Pada tindakan minimally invasive terdapat beberapa pilihan diagnostik maupun


terapi untuk managemen sebuah kasus dengan gejala klinis adanya obstruksi pada saluran
kelenjar saliva. pada kasus dengan gejala pembengkakan berulang pada kelenjar saliva
yang berhubungan dengan selera makan, dapat menggunakan sialendoskopi atau MR
sialografi sebagai pilihan modalitas diagnostik. Sialendoskopi merupakan pilihan utama
pada pembengkakan kelenjar unilateral, sedangkan pada kasus kelenjar bilateral
direkomendasikan untuk menggunakan MR silaografi untuk melihat tekstur kelenjar,
jaringan sekitar, dan sistem duktus beberapa kelenjar. 3,4,6
Bila

didapatkan batu ukuran kecil (< 4 mm submandibular atau < 3 mm parotis) maka dapat
diintervensi dengan Wire Basket Extraxion. Pada batu dengan ukuran > 4 mm submandibula atau
> 3 mm parotis, batu harus dipecah menjadi bagian yang lebih kecil menggunakan Laser
Lithotripsy kemudian dikeluarkan dengan Wire Basket Extraxion.
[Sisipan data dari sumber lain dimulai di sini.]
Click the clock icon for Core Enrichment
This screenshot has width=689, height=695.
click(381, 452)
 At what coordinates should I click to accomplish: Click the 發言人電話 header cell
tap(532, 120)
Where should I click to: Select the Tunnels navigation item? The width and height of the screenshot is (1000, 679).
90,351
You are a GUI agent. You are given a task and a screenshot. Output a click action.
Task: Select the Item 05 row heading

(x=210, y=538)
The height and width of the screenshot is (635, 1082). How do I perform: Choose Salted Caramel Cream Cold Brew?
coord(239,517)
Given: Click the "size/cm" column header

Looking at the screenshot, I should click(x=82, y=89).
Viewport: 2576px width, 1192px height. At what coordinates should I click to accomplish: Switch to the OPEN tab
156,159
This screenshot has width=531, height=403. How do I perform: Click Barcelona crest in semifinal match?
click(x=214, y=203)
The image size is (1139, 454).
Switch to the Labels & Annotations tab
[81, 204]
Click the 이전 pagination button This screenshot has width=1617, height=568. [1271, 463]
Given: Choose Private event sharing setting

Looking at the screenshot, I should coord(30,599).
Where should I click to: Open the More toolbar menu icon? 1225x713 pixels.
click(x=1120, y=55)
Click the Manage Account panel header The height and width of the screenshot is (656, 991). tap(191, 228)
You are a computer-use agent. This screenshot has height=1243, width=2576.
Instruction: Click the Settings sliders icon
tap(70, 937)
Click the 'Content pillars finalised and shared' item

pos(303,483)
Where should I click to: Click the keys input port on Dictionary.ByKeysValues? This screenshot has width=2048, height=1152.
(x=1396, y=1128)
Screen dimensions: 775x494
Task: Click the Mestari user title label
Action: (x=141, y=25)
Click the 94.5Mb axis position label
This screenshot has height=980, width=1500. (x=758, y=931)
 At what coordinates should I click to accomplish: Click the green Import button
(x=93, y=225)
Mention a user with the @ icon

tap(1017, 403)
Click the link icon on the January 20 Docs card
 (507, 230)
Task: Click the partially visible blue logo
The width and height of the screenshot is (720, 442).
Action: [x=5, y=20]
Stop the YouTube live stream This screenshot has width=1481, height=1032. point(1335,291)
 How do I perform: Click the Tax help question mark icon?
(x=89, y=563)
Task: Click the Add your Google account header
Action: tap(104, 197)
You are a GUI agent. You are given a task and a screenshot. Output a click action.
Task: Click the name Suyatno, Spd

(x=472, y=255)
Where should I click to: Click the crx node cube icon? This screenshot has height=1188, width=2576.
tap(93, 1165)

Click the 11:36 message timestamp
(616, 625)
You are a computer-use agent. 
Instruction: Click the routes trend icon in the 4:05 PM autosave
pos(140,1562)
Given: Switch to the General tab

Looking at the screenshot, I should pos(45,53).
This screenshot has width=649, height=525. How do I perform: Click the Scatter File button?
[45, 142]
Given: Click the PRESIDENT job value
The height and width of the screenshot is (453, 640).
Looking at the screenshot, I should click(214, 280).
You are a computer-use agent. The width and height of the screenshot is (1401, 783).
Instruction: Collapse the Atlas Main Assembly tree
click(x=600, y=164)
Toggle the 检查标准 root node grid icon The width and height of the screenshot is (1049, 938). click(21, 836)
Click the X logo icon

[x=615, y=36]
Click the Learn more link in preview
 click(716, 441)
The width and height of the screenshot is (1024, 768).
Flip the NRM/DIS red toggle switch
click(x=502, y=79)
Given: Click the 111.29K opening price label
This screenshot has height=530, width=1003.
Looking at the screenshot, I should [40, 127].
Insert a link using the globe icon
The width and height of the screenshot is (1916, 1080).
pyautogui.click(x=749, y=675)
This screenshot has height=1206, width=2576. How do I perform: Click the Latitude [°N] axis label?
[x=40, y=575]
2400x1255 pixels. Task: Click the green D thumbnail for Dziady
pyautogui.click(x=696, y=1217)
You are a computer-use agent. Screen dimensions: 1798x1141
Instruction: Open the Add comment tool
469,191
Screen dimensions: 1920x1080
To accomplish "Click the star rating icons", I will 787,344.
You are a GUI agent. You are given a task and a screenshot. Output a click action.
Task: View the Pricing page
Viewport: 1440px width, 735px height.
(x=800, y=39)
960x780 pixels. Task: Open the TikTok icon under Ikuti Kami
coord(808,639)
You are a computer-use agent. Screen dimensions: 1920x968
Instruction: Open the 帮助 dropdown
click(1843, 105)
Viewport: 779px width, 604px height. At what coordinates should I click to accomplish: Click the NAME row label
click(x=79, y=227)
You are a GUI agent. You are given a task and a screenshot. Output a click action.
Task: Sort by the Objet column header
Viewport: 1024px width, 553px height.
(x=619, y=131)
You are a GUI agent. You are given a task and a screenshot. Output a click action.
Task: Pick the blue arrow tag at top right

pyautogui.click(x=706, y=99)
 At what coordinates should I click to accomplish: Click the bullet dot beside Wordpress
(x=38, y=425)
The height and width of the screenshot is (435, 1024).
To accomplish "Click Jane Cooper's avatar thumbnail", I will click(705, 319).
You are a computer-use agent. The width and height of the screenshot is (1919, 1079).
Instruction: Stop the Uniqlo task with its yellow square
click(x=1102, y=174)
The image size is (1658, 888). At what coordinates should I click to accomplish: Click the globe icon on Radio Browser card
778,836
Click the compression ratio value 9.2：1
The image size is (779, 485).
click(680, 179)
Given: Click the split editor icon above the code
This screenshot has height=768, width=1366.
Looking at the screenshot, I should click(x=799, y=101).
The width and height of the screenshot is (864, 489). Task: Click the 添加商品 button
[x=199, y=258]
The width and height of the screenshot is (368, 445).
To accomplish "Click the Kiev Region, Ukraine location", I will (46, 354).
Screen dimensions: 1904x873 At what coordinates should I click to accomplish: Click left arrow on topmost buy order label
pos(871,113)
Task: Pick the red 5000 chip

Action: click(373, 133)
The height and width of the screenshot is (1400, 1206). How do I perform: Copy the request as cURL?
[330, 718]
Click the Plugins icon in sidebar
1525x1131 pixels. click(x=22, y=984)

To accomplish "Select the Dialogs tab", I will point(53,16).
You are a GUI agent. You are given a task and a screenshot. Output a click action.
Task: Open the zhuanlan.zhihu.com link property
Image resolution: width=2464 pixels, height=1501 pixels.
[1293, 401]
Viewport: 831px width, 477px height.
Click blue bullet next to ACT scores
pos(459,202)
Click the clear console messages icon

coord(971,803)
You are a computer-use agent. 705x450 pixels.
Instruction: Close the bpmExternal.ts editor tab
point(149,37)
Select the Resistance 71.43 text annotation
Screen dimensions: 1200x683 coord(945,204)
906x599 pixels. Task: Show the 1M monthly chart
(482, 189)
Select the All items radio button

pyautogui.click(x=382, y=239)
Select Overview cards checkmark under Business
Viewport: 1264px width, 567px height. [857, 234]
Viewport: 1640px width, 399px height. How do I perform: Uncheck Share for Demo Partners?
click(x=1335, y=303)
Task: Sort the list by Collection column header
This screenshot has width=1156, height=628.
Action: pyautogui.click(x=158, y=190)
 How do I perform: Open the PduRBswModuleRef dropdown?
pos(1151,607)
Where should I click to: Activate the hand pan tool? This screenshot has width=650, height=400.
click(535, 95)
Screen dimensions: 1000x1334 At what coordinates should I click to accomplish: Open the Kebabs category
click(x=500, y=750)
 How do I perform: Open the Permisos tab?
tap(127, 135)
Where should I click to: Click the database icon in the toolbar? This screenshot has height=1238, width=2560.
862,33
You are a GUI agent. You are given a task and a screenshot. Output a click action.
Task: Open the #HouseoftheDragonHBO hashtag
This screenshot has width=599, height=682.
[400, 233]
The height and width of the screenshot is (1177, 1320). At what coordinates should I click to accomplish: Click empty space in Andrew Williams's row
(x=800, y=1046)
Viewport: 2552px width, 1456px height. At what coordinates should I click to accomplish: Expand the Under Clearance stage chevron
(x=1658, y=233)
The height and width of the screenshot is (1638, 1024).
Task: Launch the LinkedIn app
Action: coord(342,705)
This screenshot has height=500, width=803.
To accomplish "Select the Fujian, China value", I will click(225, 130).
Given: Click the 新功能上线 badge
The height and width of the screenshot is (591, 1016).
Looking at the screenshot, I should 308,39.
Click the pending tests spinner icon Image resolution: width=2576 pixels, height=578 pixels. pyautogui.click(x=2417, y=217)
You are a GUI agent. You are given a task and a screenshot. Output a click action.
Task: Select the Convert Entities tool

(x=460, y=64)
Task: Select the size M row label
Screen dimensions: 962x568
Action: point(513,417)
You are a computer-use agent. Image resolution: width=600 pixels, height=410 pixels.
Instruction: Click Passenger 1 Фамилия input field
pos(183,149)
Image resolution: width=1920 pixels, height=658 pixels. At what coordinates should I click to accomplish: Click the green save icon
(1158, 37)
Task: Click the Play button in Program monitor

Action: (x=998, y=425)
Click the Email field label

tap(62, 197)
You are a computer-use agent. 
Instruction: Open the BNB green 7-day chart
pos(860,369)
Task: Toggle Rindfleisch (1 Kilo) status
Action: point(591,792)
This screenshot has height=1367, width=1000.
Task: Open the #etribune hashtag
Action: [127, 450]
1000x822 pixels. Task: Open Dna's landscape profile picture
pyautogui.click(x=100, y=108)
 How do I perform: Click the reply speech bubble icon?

Sedangkan stenosis pada
sistem duktus cukup dilakukan dilatasi menggunakan metalic dilator (main duct) atau dengan
balloon catheter bila stenosis terjadi pada cabang duktus. 3,4,6

2.9 Komplikasi

Segala bentuk intervensi pada sialolithiasis, baik pembedahan terbuka maupun minimally
invasive dapat menimbulkan komplikasi antara lain:

kerusakan saraf, terutama N. Lingualis dan N. Hipoglosus


perdarahan post operative,
striktur sistem duktal,
pembengkakan kelenjar yang menimbulkan nyeri,
cutaneus hematoma sering dijumpai pada pasien post extracorporeal therapy, dan
residual lithiasis terjadi pada sekitar 40%-50% pasien.
Teknik minimal invasive yang benar dengan Sialendoskopi, lebih memungkinkan untuk
5,6
meminimalisir terjadinya komplikasi tersebut di atas.

2.10 Prognosis

Prognosis pada sialolithiasis umumnya baik, dengan penatalaksaan yang tepat.